# EXERCISE GOAL
Write out the lines below, beginning with the line that contains "Given: Click the blue Like reaction icon" and continuing through the line that contains "Looking at the", copying them without any change and giving only those lines.

━━ MATERIAL FOR THIS EXERCISE ━━

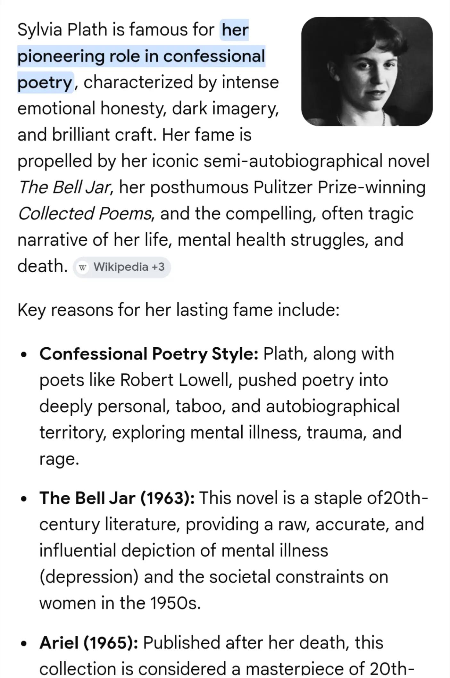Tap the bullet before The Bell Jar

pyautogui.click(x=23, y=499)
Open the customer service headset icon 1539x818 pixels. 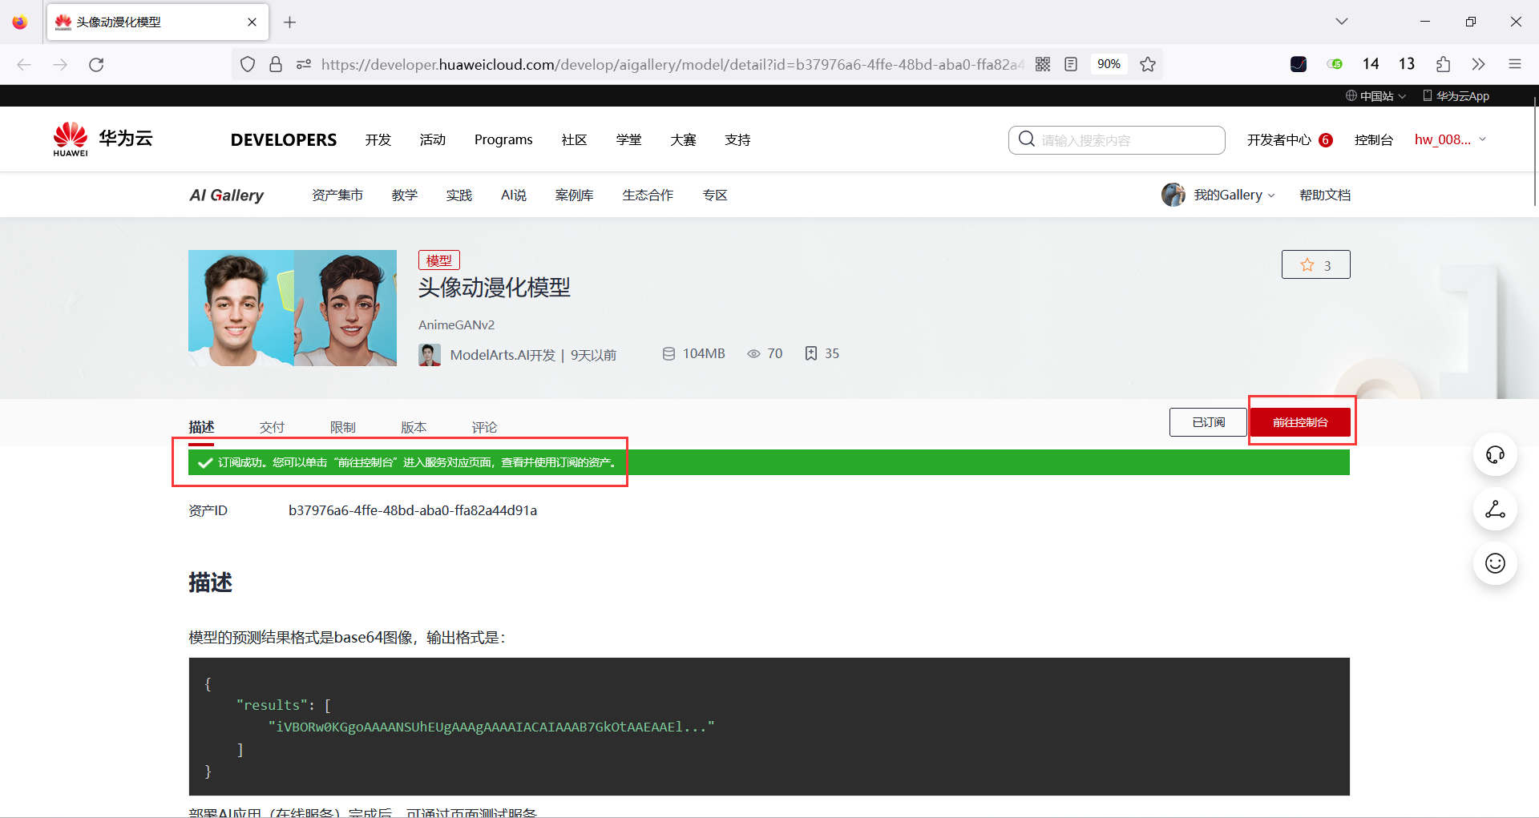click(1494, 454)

━━━
━━ MATERIAL FOR THIS EXERCISE ━━

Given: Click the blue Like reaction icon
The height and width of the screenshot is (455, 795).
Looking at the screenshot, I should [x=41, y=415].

━━━
━━ MATERIAL FOR THIS EXERCISE ━━

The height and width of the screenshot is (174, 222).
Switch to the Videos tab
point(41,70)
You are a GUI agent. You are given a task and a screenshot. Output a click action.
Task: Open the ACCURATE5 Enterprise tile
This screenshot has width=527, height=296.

━━━

# RESPONSE TO THIS EXERCISE
Given: Click the blue Like reaction icon
The height and width of the screenshot is (455, 795).
Looking at the screenshot, I should [x=41, y=415].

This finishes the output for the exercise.